Text excerpt:
* * * * *
June 28, 1862
Went to Evans Spruill’s funeral, the first victim to the war whose funeral I have attended. His poor Mother, the accounts of her grief are terrible; her friends fear for her reason. She does nothing but walk up & down & repeat his last letter. It seems, poor lady, that she thought him recovering and was expecting him home when she received the telegram announcing his death.
The excitement about the battle is tremendous; it was on every tongue & in every heart. The news of today is still encouraging, yet we almost fear to hope. They are falling back in good order, carrying their dead & wounded & burning their stores. We have captured their siege Guns. Jackson is reported in their rear, but of that there is no certainty. They have left their rifle pits filled with sharp shooters who pick off our officers & who immediately as we advance on them throw down their guns & surrender; but our men are directed, in order to put a stop to such cold blooded deliberate murder, to tell them that it is too late, they deserve no quarter, & dispatch them immediately. Gen Lee has issued an order commanding our officers to take off their uniforms and fight without any badge by which they can be distinguished, a wise and proper precaution. The 18th N C and a Georgia Regt have suffered severely. The carnage is reported as terrible, exceeding anything ever before seen on this Continent. God be with our unfortunate wounded!
* * * * *
Provided material:
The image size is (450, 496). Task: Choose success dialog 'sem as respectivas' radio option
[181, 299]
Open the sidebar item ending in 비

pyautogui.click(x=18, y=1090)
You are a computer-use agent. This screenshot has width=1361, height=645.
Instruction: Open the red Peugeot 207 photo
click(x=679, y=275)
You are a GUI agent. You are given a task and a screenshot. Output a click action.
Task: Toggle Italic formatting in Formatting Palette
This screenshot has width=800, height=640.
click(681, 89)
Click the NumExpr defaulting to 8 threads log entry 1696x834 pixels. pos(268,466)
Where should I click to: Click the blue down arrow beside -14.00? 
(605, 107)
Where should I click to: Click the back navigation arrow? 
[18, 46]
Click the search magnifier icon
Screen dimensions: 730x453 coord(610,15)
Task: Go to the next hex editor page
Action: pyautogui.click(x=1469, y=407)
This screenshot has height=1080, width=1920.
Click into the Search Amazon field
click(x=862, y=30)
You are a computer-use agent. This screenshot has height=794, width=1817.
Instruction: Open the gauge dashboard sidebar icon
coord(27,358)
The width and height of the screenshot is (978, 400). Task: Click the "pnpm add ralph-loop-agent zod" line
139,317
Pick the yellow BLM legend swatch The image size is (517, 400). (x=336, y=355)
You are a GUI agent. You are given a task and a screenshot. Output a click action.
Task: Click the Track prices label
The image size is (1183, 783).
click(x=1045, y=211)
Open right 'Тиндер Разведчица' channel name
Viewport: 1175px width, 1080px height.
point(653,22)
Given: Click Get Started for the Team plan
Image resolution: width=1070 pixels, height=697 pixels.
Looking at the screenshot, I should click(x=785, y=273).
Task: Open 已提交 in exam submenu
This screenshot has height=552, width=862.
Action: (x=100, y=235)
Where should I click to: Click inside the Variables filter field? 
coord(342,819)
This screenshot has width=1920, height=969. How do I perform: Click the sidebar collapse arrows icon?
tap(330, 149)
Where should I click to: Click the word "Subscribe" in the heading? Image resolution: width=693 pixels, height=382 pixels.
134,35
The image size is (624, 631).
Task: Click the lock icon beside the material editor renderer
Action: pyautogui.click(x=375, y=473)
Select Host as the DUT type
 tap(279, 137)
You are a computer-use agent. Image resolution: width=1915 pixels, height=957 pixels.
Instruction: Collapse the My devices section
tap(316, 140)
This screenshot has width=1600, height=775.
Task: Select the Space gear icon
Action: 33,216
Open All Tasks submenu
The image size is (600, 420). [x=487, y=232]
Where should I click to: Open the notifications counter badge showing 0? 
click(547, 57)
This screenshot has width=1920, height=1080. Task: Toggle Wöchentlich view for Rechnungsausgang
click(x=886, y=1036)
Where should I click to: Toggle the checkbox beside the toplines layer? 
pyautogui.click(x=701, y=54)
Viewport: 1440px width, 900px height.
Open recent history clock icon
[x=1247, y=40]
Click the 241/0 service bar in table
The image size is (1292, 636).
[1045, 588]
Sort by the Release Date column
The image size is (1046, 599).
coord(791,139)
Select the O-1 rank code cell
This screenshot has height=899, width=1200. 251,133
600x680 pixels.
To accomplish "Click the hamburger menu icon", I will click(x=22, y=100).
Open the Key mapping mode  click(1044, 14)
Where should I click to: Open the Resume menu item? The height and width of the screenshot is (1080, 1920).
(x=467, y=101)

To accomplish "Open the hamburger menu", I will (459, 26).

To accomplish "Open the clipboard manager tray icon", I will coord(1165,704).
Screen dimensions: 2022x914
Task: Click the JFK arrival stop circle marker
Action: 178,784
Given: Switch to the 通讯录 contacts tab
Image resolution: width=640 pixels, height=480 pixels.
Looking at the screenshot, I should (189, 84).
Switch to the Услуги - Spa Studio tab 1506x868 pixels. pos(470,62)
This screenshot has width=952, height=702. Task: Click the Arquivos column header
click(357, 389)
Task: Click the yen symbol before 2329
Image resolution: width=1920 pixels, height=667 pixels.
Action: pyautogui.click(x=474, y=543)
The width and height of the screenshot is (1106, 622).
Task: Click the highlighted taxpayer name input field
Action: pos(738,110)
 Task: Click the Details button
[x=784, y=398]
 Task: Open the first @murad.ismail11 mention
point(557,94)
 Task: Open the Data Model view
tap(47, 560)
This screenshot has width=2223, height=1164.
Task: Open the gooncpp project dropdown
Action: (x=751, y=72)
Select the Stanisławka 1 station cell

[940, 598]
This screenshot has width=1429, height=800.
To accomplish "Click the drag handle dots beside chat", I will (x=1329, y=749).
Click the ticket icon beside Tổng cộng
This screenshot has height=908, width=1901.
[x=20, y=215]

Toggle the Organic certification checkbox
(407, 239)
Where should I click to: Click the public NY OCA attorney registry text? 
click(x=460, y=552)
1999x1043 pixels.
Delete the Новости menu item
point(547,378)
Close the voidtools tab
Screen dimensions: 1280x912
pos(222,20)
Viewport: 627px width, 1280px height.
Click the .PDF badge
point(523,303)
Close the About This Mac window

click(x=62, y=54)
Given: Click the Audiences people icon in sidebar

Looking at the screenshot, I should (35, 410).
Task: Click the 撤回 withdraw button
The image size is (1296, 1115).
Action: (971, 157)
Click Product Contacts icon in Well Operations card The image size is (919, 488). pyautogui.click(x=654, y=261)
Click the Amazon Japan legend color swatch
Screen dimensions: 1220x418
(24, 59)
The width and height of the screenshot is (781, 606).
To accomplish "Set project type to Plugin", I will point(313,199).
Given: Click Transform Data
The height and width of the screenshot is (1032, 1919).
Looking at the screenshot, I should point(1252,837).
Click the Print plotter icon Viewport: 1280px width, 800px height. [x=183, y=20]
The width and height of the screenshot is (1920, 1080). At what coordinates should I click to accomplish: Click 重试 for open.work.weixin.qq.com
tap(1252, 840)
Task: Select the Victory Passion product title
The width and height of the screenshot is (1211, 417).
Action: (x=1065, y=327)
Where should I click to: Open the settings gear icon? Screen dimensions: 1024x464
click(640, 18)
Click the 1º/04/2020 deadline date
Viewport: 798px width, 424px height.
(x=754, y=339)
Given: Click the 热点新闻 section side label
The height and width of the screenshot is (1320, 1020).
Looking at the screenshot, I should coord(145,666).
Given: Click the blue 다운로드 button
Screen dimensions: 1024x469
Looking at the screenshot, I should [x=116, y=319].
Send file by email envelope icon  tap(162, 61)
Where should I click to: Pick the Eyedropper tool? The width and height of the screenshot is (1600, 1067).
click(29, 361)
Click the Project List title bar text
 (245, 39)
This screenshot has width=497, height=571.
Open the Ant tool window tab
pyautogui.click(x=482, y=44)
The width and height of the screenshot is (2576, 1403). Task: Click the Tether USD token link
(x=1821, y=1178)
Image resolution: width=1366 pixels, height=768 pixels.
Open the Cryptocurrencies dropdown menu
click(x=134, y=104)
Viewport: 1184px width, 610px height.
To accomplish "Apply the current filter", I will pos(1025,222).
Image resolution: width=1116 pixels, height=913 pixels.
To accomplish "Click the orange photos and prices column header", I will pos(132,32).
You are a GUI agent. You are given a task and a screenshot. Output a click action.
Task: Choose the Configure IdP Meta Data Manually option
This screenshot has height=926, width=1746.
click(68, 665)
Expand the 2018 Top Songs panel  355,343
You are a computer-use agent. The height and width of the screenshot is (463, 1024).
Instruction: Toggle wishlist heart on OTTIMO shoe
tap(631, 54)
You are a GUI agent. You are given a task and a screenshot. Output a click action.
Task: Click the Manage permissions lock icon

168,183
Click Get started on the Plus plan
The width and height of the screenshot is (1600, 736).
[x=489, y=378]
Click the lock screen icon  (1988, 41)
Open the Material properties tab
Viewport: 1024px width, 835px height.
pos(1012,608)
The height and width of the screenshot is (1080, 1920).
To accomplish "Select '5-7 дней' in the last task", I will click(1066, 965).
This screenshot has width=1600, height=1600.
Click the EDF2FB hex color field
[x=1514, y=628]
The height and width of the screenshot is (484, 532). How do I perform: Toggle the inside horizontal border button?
* * * * *
Requirements:
Decide whether each statement agrees with the diary entry dated June 28, 1862, and answer yes or no with the deciding words quoted from it. 1. The writer had attended funerals of other war victims before Evans Spruill's. 2. Spruill's mother believed he was recovering when news of his death arrived. 3. Jackson's presence in the enemy's rear was confirmed.

Result of this task:
1. No: "the first victim to the war whose funeral I have attended."
2. Yes: "she thought him recovering and was expecting him home when she received the telegram announcing his death."
3. No: "Jackson is reported in their rear, but of that there is no certainty."